Repository files navigation

Note:


This repository contains the code used to draw a sample of Wikimedia project contributors for the Wikimedia Foundation's annual Community Insights survey.

We want to learn about recent, recurring active editors on Wikimedia projects. Therefore, we define our population as users who were active editors in at least 2 of the past 3 months: registered, non-bot editors with at least 5 content edits across all Wikimedia content project.

Since the survey is distributed by email, we further limit the population to users who have confirmed email addresses attached to their accounts and who have not turned off the "allow other users to email me" preferenced.

We also exclude users who've contacted us to opt out of future surveys and users whose email is already represented by another editor in the popluation, although both of these exclusions affect only a tiny number of users.

We then stratify the population based on two dimensions.

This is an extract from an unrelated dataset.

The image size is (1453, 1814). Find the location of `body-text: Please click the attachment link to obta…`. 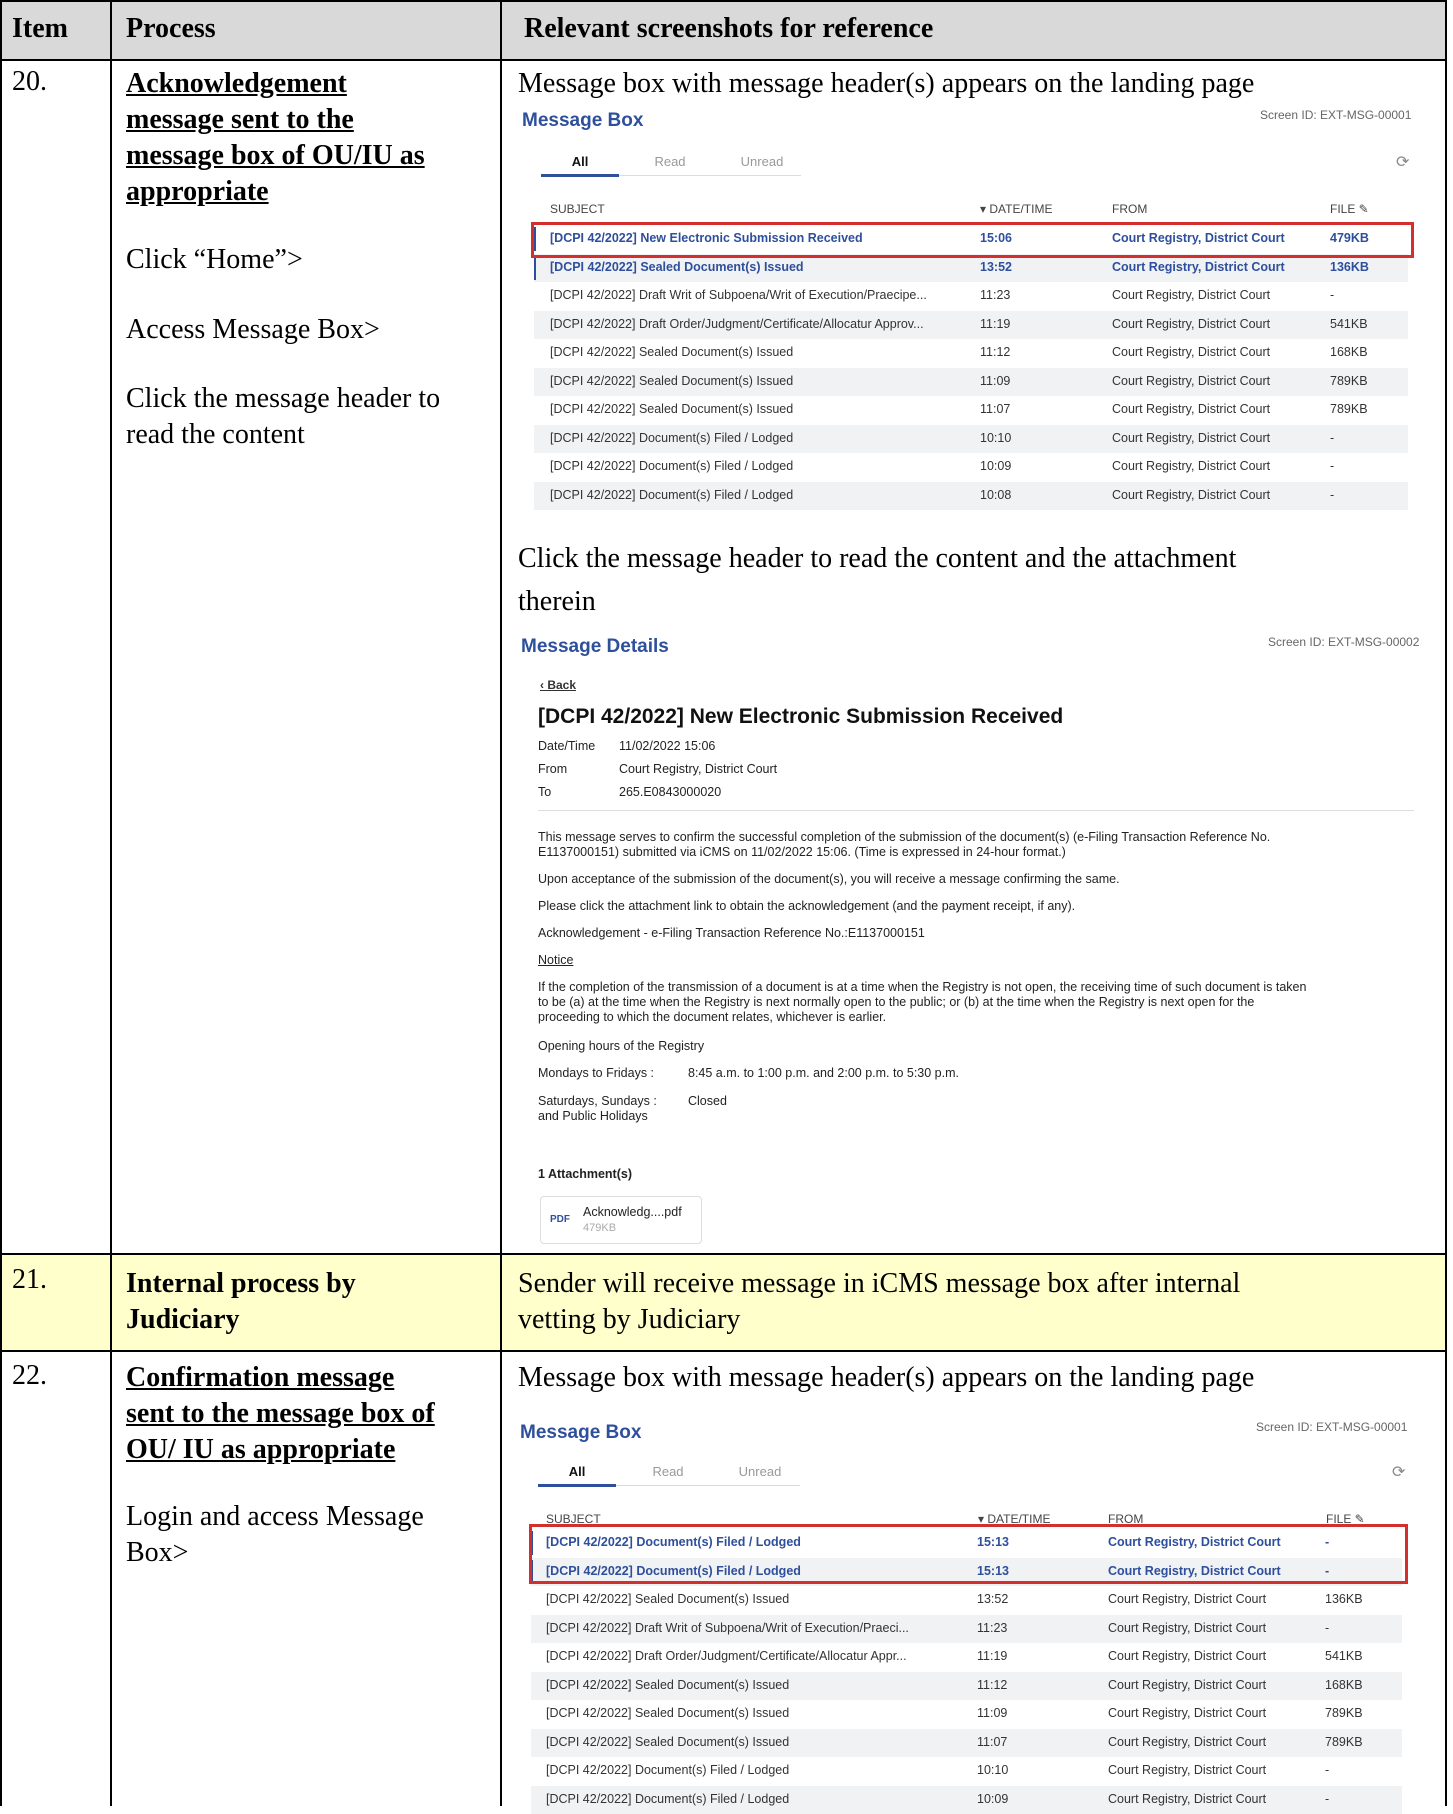

body-text: Please click the attachment link to obta… is located at coordinates (807, 906).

First, the editors’s total edits over the past year, divided into five bins. This allows us to learn more the relationship between editors' activity and their answers.

We chose these bins based on two main constraints:

  • When combined with our project groups, they should produce sampling strata large enough to avoid re-identification risk. We don't plan to release the raw results, but we want to make it difficult even for Wikimedia Foundation staff to link a set of answers to a particular editor (after the email addresses linked to responses are deleted after the end of data collection)
  • There should be bin boundaries at 30 and 600 edits to preserve comparability with previous data. For the discussion leading up to our choices, see task T188999.

Second, the editors’s home wiki, which we define as the project where they have made the most edits during the past year. This will allow us to learn more about how answers differ across different project communities and to oversample certain smaller communities to ensure we have sufficient statistical power to make inferences about their results.

Since many projects have few editors, only 16 of the largest have the own groups. Most of the remaining Wikipedias are combined into 6 regional groups and all the remaining projects go into a single other group. The sister projects are categorized into the same regional groups as the respective languages' Wikipedia.

Therefore, our strategy is a stratified random sample with 5 × 23 = 115 strata.

In all cases, edits counts are adjusted by treating each Wikidata edits as a 1/10 of a normal edit, in order to account for the greater granularity of Wikidata edits. This prevents counterintuitive choices of Wikidata as some editors' home wiki.